The Stephanomics Global Preview for 2022
While still recovering from a coronavirus-induced recession, the U.S. may be rushing into a new downturn—this time thanks to inflation.
The nation’s economy faces no shortage of potential peril in 2022, Bloomberg chief economist Tom Orlik says, with the Federal Reserve looking set to raise interest rates to fight rising prices, and as Congress seems unlikely to pass any more big spending bills.
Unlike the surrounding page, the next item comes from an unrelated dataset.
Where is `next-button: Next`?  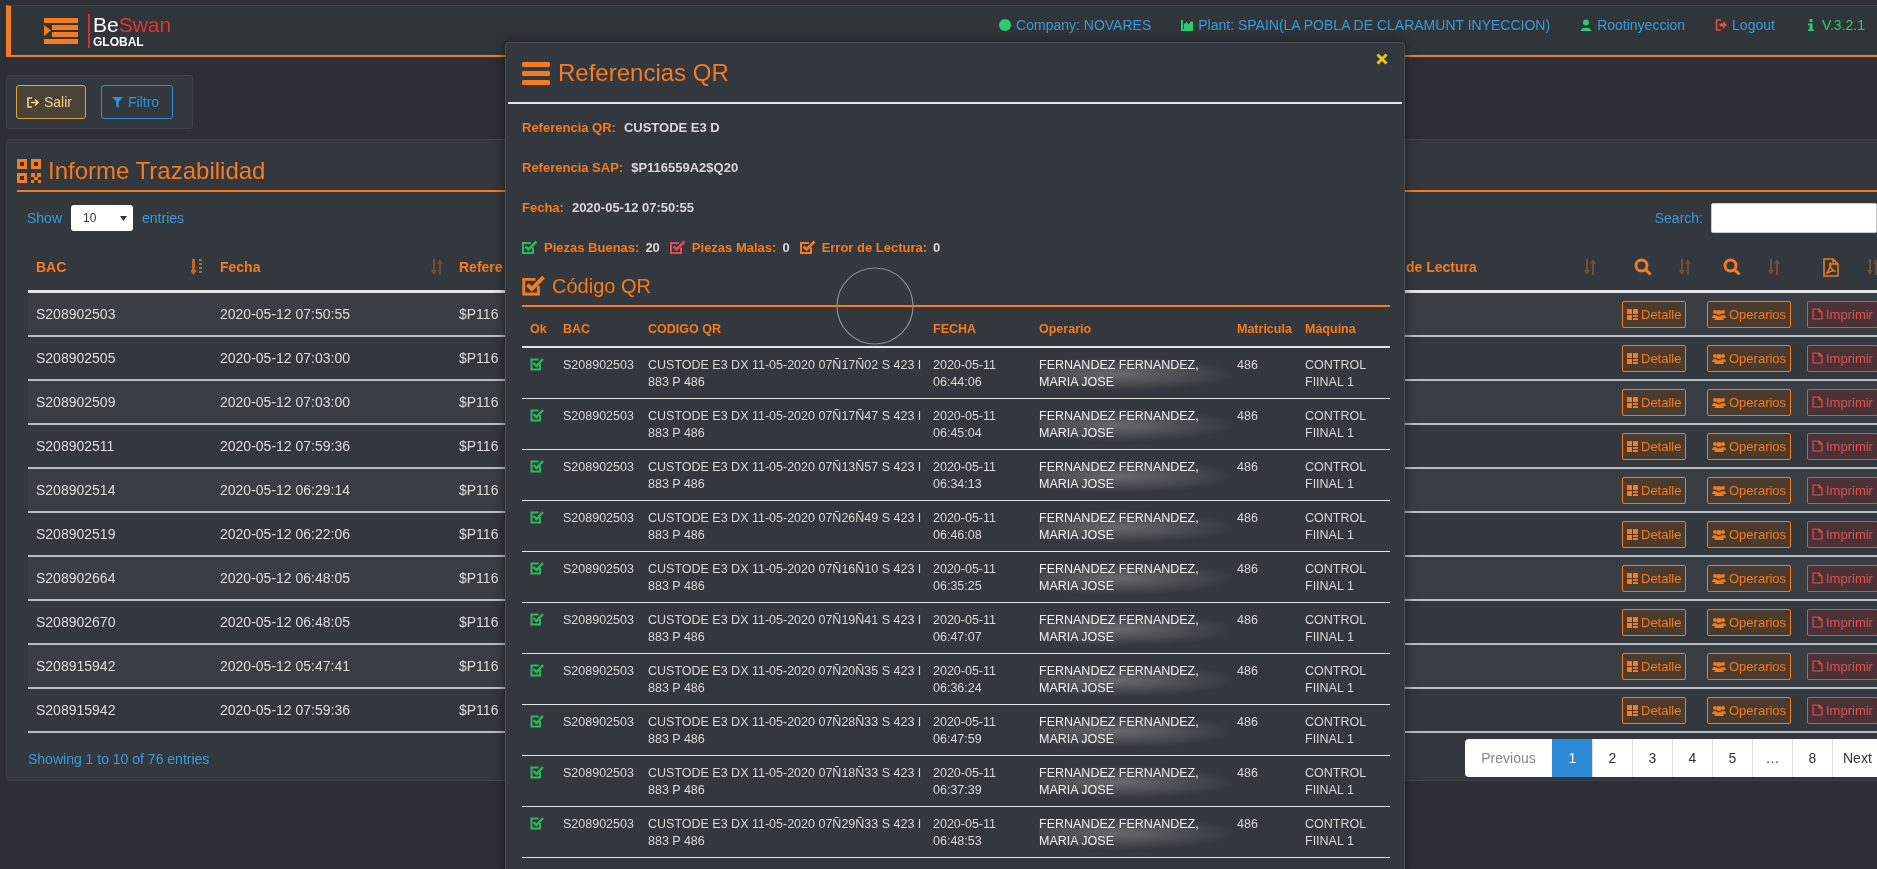 next-button: Next is located at coordinates (1854, 758).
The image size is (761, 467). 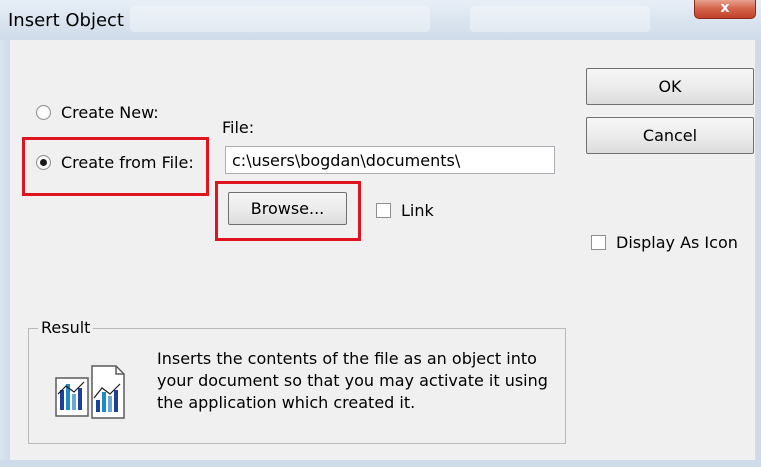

That’s one of the takeaways from the Stephanomics global preview of 2022, in which host Stephanie Flanders and a panel of experts look into their crystal balls for political and economic insights.
On the political front, French President Emmanuel Macron looks poised to win reelection in France next spring, but U.K. Prime Minister Boris Johnson faces a 40% chance of losing power, with “strong upward pressure” on that number, says Mujtaba Rahman of the political risk consultancy Eurasia Group. In the U.S., the fate of President Joe Biden and fellow Democrats may depend on inflation. With midterm elections on the horizon, they could be toast if it lingers too long, Bloomberg White House reporter Nancy Cook says.
Bloomberg Green editor Aaron Rutkoff sees Biden being powerless to improve U.S. emissions if he can’t get the climate component of his Build Back Better agenda passed. And Orlik sees a novelty in the U.S.-China relationship, where China will probably go its own way and cut interest rates while the U.S. raises them.